JOB
Copy the following records word for word, keeping every line as it is.

☆ ☆ ☆ ☆ ☆ ☆ ☆

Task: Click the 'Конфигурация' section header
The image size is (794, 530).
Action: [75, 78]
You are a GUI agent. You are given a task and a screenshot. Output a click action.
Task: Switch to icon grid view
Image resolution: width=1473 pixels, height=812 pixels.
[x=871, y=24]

☆ ☆ ☆ ☆ ☆ ☆ ☆

REPLY
Task: Click the 'Конфигурация' section header
The image size is (794, 530).
Action: [75, 78]
You are a GUI agent. You are given a task and a screenshot. Output a click action.
Task: Switch to icon grid view
Image resolution: width=1473 pixels, height=812 pixels.
[x=871, y=24]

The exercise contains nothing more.